Показательная, да, со всей этой театральной бравадой командования, с голосами, что срываются на крик, когда не хватает фактов. Леви стоял в центре зала, как всегда — чужой и необходимый одновременно, исполняющий ту роль, в которой давно растворился: он был оружием, весомым аргументом, которым взмахивают перед лицом противника, чтобы напомнить, кто здесь власть.
Пока бил, думать не приходилось. Удар — это всегда просто. Кулак — честнее слова.
Но когда всё закончилось и он расправил плечи, ощущая, как сустав левой руки напоминает о себе тугой болью, взгляду некуда было деться.
Тогда и произошёл тот самый момент.
Микаса Аккерман стояла за спиной мальчишки — с излишне выпрямленной спиной, в сдержанной позой и без единого звука. В этом молчании и была вся суть. Не гнев, не угроза, не попытка бездумно накинуться — гораздо хуже. Там было что-то такое, от чего хотелось отвести глаза, но не получалось. Леви смотрел — сначала потому что она стояла в поле зрения, потом — потому что это стало важно.
Он не знал, что именно привлекло внимание — возможно, то, как она удерживала себя в равновесии, буквально сжавшись в рамках человеческой воли, как будто каждое мышечное волокно работало не на движение, а на остановку.
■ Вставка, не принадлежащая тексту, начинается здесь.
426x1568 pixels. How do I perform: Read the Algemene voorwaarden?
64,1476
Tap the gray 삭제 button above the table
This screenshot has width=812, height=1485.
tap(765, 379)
Или взгляд: не мольба, не просьба, не ненависть, а почти холодная готовность — шагнуть вперёд, если станет необходимо, не для демонстрации, не для слов, а для действия. Чёткая, бесшумная угроза, зарытая в броню молчания.
Он подумал тогда — это не просто привязанность. Это — одержимость, и в ней нет ничего романтичного, свойственного молодым девицам. Такое чувство убивает, если дать ему волю.
Он знал, он видел это раньше.
С тех пор он начал отслеживать её — не осознанно, а как отслеживают потенциальную угрозу привычкой бойца, который слишком часто терял всё из-за недогляда.
Микаса двигалась по базе так, будто не существовало стен; говорила редко, но каждое слово было выстроено, как линия обороны; в бою была пугающе точной. Всё это не раздражало — он уважал умение держать форму, особенно среди тех, кто уже почти мёртв внутри, но продолжает действовать.
И всё равно было что-то ещё. Неуловимое, тихое, ускользающее.
Пришлось признать и мимолетно отметить— та девчонка, что всё время была где-то на периферии, теперь вдруг обрела вес. Стала объектом наблюдения, и не потому что интересовала, а потому что по-другому не получалось.
Он начал замечать, как мысль о ней становится якорем в голове — не мысль даже, а её присутствие в каждой мысли. Внутренний счётчик, настроенный на неё, срабатывал автоматически.
Она была рядом — и всё вокруг словно сдвигалось. Как будто любое взаимодействие с ней — это игра с оружием, которое может выстрелить, но до сих пор не сделало этого только из воли, не из доверия.
Леви пытался это списать на профессиональный интерес, на осторожность. Возможно, даже на то, что в ней были те же черты, что когда-то были в нём самом: изломанный человек с выверенной осанкой и выжженной душой. Но чем дольше она оставалась рядом, тем отчётливей приходило ощущение, что всё это — не защита, не самоконтроль, а прямая дорога к чему-то опасному.
Он не провалился бездумно в собственные чувства.
Он просто начал бояться. Не её — себя рядом с ней.
Когда рядом с кем-то становится тише — это всегда настораживает. Когда хочется остаться в этой тишине — это явно приговор.
И чем дальше, тем больше ощущение превращалось в уверенность: чувства — не вспыхивают. Они прорастают. Как корни, что прорывают камень. Медленно, терпеливо, без права выбора.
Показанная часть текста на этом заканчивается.